Antonio Rossi ad Empoli
Un’intervista senza troppi preamboli, perché se si vuole parlare di sport a tutto tondo, Antonio Rossi, atleta Fila da sempre, olimpionico di canoa e nostro portabandiera all’ultima edizione di Pechino, è l’uomo giusto.
Antonio ci racconti il pre-gara di una manifestazione come le Olimpiadi?
Il giorno prima riunione per definire le strategie, seduta con il massaggiatore e ultimi controlli alle barche. La sera si dovrebbe dormire, ma non sempre ci si riesce, soprattutto prima di un evento importante dove la concentrazione è al massimo.
La mattina faccio una colazione normale, cerco di non cambiare troppo le abitudini. Arriviamo al campo almeno tre ore prima della gara ed iniziamo con una prima uscita in acqua: una trentina di minuti, ci si scalda e poi si fa qualche breve tratto a ritmo di gara. Si rientra e si inizia il riscaldamento con stretching, ginnastica ed eventualmente massaggiatore.
Trenta minuti prima della partenza si entra in barca; poi un altro momento sono il -5 minuti alla partenza per poi arrivare al “one minute to start”.
Quale è il momento più duro?
Sicuramente a cinque minuti dall’inizio della gara, perché sei al massimo dell’adrenalina e ti possono assalire mille dubbi. Poi una volta che arrivi ai blocchi di partenza la concentrazione è tale che pensi solo alla gara. Ma quei cinque minuti…
Quale è la difficoltà maggiore in un evento come le Olimpiadi?
Per un’atleta l’esperienza più incredibile è vivere al Villaggio Olimpico, perché hai la possibilità di vedere qualsiasi cosa, di incontrare atleti di qualsiasi nazione e disciplina. Il rischio è di non riuscire a mantenere la giusta concentrazione.
In generale per me è sempre difficile il rapporto con i media, perché si deve stare attenti a cosa si dice, si deve cercare di misurare le parole.
Siedi nel consiglio del CONI, quale sono le necessità per incrementare la pratica sportiva in Italia?

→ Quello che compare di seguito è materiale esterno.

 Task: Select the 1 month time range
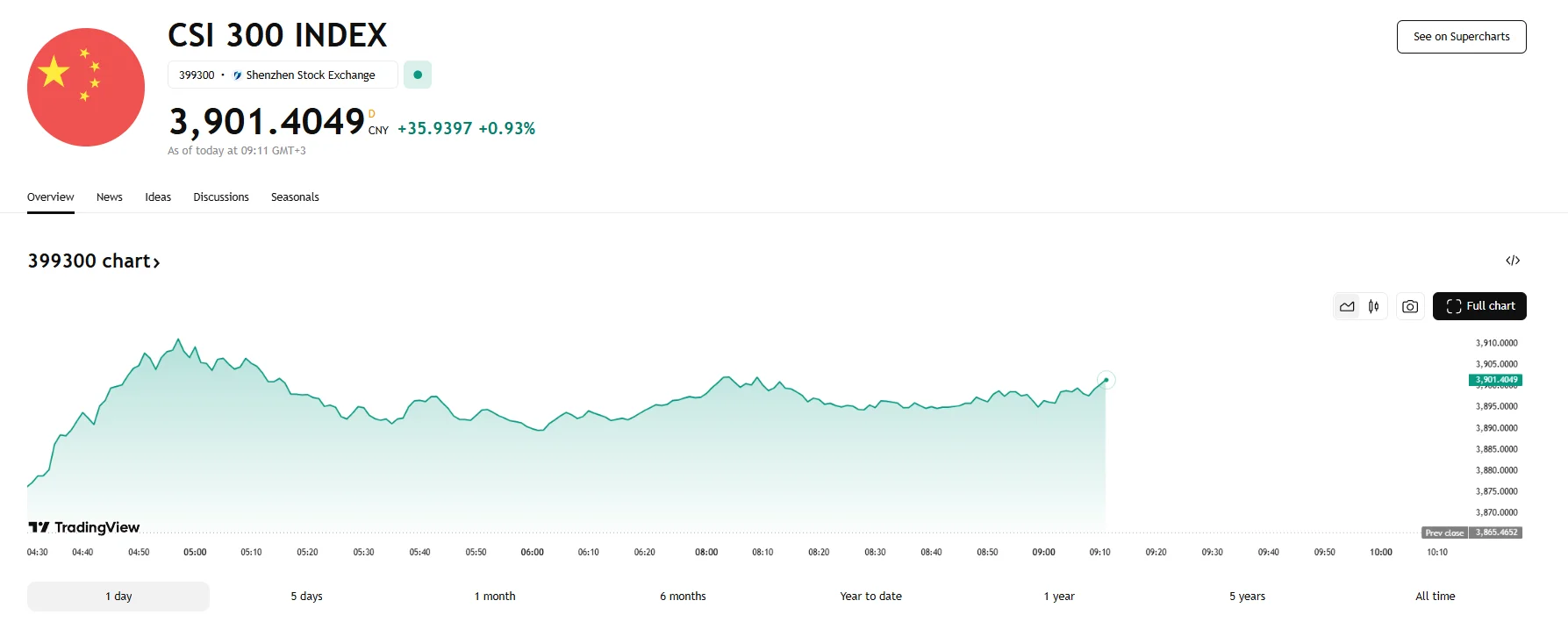(495, 597)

Non ci sono ricette particolarmente difficili, le priorità sono quelle indicate da Petrucci ma che tutti noi condividiamo: più sport nelle scuole ed il finanziamento autonomo dell’attività.
È facile dire più sport nelle scuole, ma in pratica?
In molti vorrebbero più sport nelle scuole, ma poi non ci si riesce. Se non c’è una condivisione di questo obiettivo è complicato. Se invece la politica vedesse lo sport come un modo per formare i giovani e tenerli lontani dai pericoli, si possono fare tante cose. Inoltre se poi si riesce anche ad aumentare la quantità di sport si deve vedere anche la quantità, perché magari molte scuole non hanno una palestra adeguata o non hanno attrezzature.
Per il tuo sport, la canoa, cosa si dovrebbe fare?
La canoa è uno sport praticato da molti più dei 12.000 tesserati, perché piace e perché in Italia è facile praticarla, tra mare, fiumi e laghi. Serve maggiore visibilità per questo sport, serve che ci sia un ritorno d’immagine in modo tale da coinvolgere più facilmente le persone ma anche gli sponsor.
Quali altri sportivi stimi?
Domanda difficile! A parte gli scherzi, ho una stima immensa per Jury Chechi che praticamente è mio fratello. Poi sempre della mia generazione Alberto Tomba e Deborah Compagnoni.
Ma quest’anno a Pechino ho avuto modo di conoscere anche gli atleti emergenti, come la Quintavalla o le ragazze della ritmica, che hanno la mia stima per la grande dedizione.
Hai un rapporto molto particolare con Fila.
Si in effetti non lo considero nemmeno uno sponsor ma una sorta di famiglia. Mi supportano dal 1997, sono dodici anni intensi di tante soddisfazioni e di un rapporto sereno.